Gingles All The Way

Recently, I was speaking to a group of law students, and one asked who my favorite writer was on the Supreme Court. I quickly replied, the Chief Justice. Then I paused, and added a caveat–when he is dissent, because you know he actually believes what he is writing. Roberts is, without question, a brilliant lawyer. But so much of his jurisprudence is motivated by extra-legal concerns. Institutionalism. Legitimacy. Virtue signaling. Long game. And so on. I am skeptical whenever I read anything signed by the Chief.

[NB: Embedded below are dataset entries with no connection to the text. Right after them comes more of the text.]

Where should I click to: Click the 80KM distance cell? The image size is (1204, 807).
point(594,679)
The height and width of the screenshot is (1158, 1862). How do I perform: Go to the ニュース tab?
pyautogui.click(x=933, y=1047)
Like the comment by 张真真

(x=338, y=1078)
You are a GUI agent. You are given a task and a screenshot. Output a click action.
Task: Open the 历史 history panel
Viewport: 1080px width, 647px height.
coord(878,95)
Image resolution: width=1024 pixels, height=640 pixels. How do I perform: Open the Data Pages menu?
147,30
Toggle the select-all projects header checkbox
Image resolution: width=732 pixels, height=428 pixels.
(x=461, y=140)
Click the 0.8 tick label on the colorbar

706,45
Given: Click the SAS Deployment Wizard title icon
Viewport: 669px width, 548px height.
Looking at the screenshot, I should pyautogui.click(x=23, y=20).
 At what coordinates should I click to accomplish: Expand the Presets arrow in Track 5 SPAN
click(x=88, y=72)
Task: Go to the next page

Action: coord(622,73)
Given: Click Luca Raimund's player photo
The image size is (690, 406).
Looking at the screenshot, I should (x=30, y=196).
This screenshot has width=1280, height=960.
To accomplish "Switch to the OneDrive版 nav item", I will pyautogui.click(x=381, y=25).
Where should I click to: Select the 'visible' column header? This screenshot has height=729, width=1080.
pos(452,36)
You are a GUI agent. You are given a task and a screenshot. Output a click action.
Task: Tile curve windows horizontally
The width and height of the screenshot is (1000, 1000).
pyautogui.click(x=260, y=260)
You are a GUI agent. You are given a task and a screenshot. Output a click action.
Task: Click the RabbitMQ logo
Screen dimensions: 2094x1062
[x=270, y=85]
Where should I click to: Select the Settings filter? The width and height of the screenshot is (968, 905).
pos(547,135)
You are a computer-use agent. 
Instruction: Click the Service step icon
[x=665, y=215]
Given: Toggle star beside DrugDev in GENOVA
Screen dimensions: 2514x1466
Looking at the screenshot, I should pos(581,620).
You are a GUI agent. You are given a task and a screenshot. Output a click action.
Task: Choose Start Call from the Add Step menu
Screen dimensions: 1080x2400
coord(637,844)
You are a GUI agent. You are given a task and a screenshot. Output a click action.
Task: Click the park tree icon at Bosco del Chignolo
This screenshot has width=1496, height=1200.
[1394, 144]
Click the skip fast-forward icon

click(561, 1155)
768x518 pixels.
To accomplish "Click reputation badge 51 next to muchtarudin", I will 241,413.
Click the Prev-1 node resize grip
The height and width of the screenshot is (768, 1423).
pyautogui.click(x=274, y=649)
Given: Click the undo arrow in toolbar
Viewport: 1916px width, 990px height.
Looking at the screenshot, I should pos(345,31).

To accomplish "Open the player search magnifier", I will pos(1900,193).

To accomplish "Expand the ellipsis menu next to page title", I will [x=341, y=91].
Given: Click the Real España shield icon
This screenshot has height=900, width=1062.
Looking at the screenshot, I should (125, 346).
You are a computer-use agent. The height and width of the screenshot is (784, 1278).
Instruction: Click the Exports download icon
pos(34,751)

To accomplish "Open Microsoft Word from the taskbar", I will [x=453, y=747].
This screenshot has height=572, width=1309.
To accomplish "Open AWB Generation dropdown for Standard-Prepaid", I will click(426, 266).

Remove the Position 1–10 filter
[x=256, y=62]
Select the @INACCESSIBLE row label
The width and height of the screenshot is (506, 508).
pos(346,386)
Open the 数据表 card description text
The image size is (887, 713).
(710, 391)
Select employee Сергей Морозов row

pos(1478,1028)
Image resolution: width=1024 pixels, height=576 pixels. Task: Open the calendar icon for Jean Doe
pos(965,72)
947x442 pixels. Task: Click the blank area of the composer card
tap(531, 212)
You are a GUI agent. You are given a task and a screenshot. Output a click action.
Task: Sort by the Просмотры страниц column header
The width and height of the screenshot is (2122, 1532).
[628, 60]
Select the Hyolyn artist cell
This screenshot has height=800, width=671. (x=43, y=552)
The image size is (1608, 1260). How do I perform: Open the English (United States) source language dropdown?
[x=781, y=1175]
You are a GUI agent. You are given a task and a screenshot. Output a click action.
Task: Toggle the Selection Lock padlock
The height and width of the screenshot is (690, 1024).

Did John Roberts actually believe what he wrote in Allen v. Milligan? On the one hand, the majority opinion has all of the ingredients for a John Roberts blue plate special: (i) Roberts votes with the left, (ii) achieves a result liberals like, (iii) promotes stare decisis of decisions liberals like, and (iv) brings along a conservative for the ride. When the Chief touches all four bases, the specifics of his opinion are less important. But, on the other hand, in Allen, Roberts did not just go through the motions. His opinion was rigorous, thorough, and avoided any weak wiggle words. He seems firmly committed to the what he called the “delicate legislative bargain” of 1982–even if it is one he vigorously fought as a wunderkind in the Reagan administration. Plus, he can rely on Thornburg v. Gingles, a four-decade-old precedent, that “effectuates the delicate legislative bargain” of 1982. And Congress has not attempted to disturb the Gingles test in the prior four decades. We continue to be governed by the dead hand of William Brennan.

Perhaps it is possible to reconcile Shelby County with Allen. In Shelby County, Roberts faulted Congress for taking no action to update the coverage formulas over the decades. They simply re-enacted the same maps without regard to demographic changes. Plus, Congress could always enact new maps post-Shelby County. (A decade later, no new maps have been adopted.) By contrast, Congress proactively responded to City of Mobile v. Bolden by reaching a “delicate” compromise in 1982. And unlike static coverage formulas, which disregarded shifts in population, the “effects” test from the 1982 amendment could apply prospectively, regardless of the facts on the ground. Plus, the Chief generally favors stare decisis (hello Dobbs). His barb to Justice Thomas in Footnote 3 was on brand: “That is not such a bad definition of stare decisis.” Given this background, Roberts could simply follow Gingles all the way.

I don’t think Roberts actually believed in his opinions in the DACA and census cases. I’m still on the fence about NFIB v. Sebelius. But on further reflection, I think Roberts actually had his heart in this VRA case.